Thursday, November 1, 2012

Today is just the beginning

I have decided to create this blog to document the journey that my husband, Adam, and I are about to embark on.  We want to have a baby.

We have been married for just shy of nine years.  For the past five or six we have been trying to have a baby.  For some reason or another it hasn't been working.  I had hoped that it was because of his busy work schedule always going away for training or deployment, but he's been back now for over a year and a half and still nothing.  We have been keeping track of my cycles, keeping meticulous notes, and yet...nothing.  My biggest fear is that we are not going to be able to create a little one for us to love and cherish.  I guess this is the point I should warn you that some posts might get a little graphic.

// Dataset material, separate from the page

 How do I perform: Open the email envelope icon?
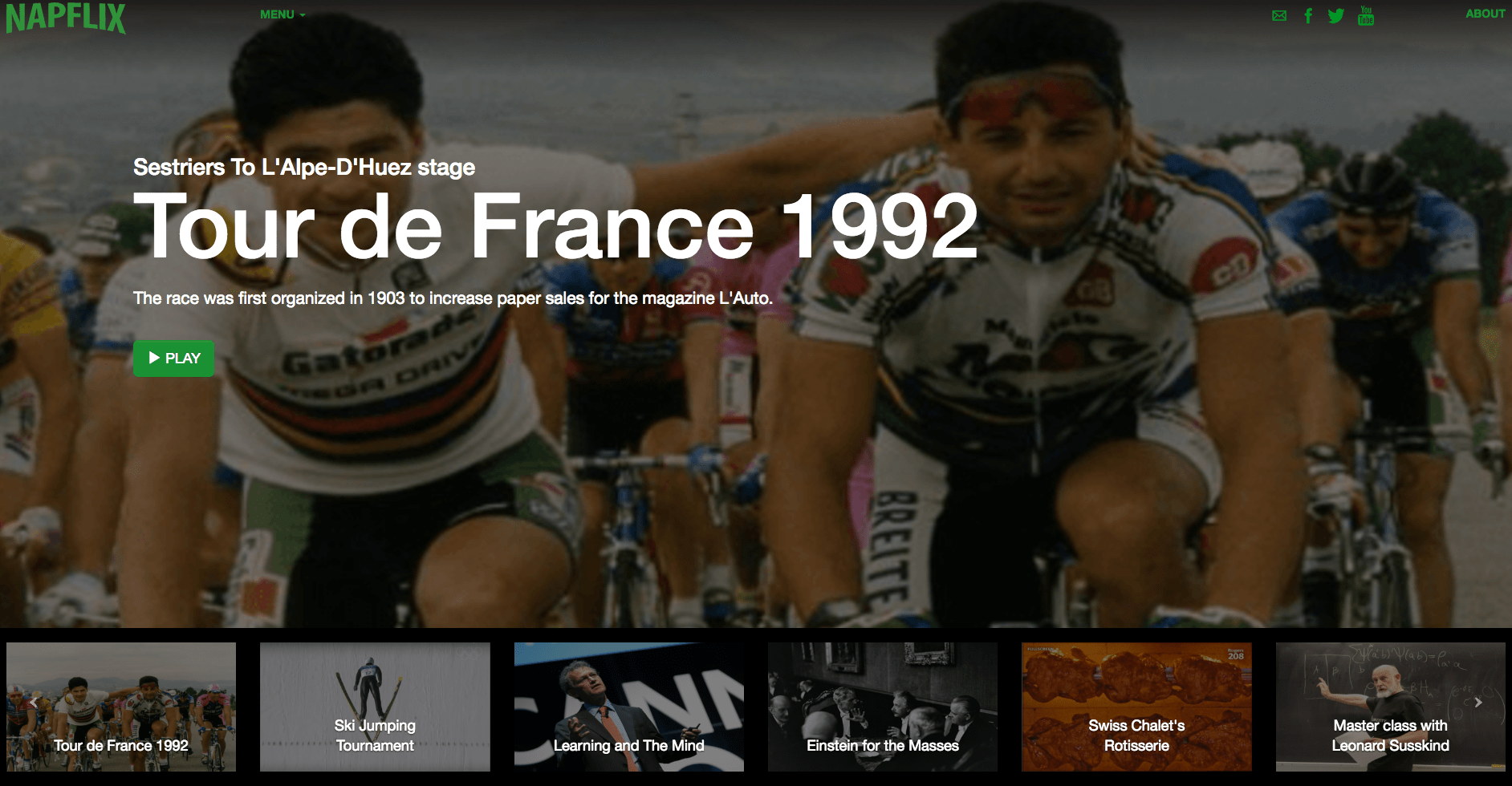point(1279,16)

Adam finally convinced me to go see a specialist. I went last week for an initial consultation to discuss all the options and roads that we have available.  I thought during this visit that I would be examined or that blood would be drawn or something.  But all we did was talk.  I will have to say that I was very disappointed.  I ended up bawling my eyes out on the way home and drowning my sorrows in ice-cream right out of the carton.  I was told that they couldn't run any tests until I started my period so I was on the hurry and wait train.  I wish I would have done more research before I went.  I really have no idea what we are in for and that scares me.

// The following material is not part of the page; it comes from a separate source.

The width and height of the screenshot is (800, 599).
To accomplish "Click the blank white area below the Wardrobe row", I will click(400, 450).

Well, I started my period last night so I called up the doctor this morning and I go in the afternoon for an ultrasound and blood work.  I got to say, the thought of an ultra sound during this time of month kind of grosses me out.  I know that eventually I will get use to all the poking and prodding during all stages of my cycle, but I'm not ok with it yet.  Also, today I should be able to learn something, either good or bad, but something nonetheless.  It's safe to say that I am a big scaredy cat because of all this.  Sometimes I don't want to know because I don't want the bad news that I can't help but feel is inevitable.  Through all this, however, my husband has been the best, most supporting husband I could ever hope for.  I feel so blessed to have him by my side.

So, today is the start of it all.  Today I start with the ultrasounds, blood work, and medications to all try and diagnose why we haven't gotten pregnant yet.  It's going to be a big change in our lives and I hope that we can survive the process.  And I hope that it works.  Wish us luck...

1 comment:

  1. I don't have any idea what will be involved as you and Adam go through this process, but one thing for sure is that you will not be alone. This is truly a "family" affair and both your siblings, parents amd relatives will be making the journey with you in their hearts.

    I have every confidence there are children for you and Adam in your future, so let the journey begin! Grandma is looking forward to spoiling your children to near intolerance!!